2. Applicability of Notification No. 24/2003-C.E. to EHTP units.
3. Conditions of exemption under Section 5A of the Central Excise Act, 1944.
4. Treatment of excess duty paid and its recredit in the CENVAT account.

Issue-wise Detailed Analysis:

1. Eligibility of EHTP Units for Rebate Claims:
The applicant, an EHTP unit, exported goods and filed rebate claims under Rule 18 of the Central Excise Rules, 2002. The claims were rejected by the adjudicating authority on the grounds that the applicant was not required to pay duty due to the full exemption provided to EOUs/EHTPs under Notification No. 24/03-C.E., dated 31-3-2003. The department contended that no tax can be collected without the authority of law, and thus no rebate claim could be sanctioned for the amount debited in the CENVAT account for goods exported by 100% EOU/EHTP units.
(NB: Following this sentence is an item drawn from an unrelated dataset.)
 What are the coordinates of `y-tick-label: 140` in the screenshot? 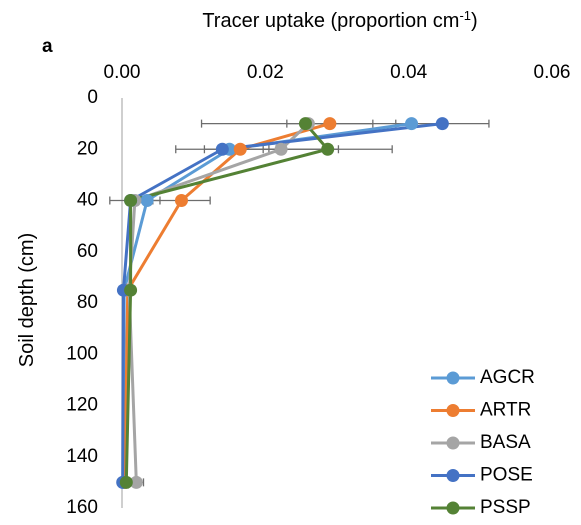 It's located at (82, 456).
2. Applicability of Notification No. 24/2003-C.E. to EHTP Units:
The applicant argued that Notification No. 24/2003-C.E. does not cover EHTP units and that the Customs and Central Laws do not prescribe a common procedure for EOUs, EHTPs, and STPs. They contended that the notification involves conditions post-removal of goods from the factory gate, which cannot come under the purview of absolute exemption granted as per Section 5A of the Central Excise Act, 1944. The government noted that the EHTP unit is required to export its entire production, and the exemption from payment of duty under Notification No. 24/2003-C.E. is applicable to EHTP units, treating them as equivalent to EOUs.

3. Conditions of Exemption under Section 5A of the Central Excise Act, 1944:
The government observed that Notification No. 24/2003-C.E. provides an absolute, unconditional exemption from the whole of duty for goods manufactured in an EOU, including EHTP units, except when brought to any other place in India. The exemption is absolute and unconditional, falling under Section 5A(1A) of the Central Excise Act, 1944, which states that when an exemption is granted absolutely, the manufacturer shall not pay the duty of excise on such goods. The government found no legislation or higher judicial citations differentiating EHTP units from EOUs in this context.

4. Treatment of Excess Duty Paid and Its Recredit in the CENVAT Account:
The applicant requested that the excess duty paid be recredited to their CENVAT account. The government observed that the amount paid by the applicant is to be treated as a voluntary deposit with the department and should be returned in the same manner it was initially paid. Therefore, the government directed that the excess paid amount be allowed to be recredited in the applicant's CENVAT Credit Account. The impugned order-in-appeal was modified to this extent.

Conclusion:
The revision application was disposed of with the direction to recredit the excess paid amount in the applicant's CENVAT Credit Account, affirming the equivalent status of EHTP units to EOUs and the applicability of Notification No. 24/2003-C.E. for absolute exemption from duty.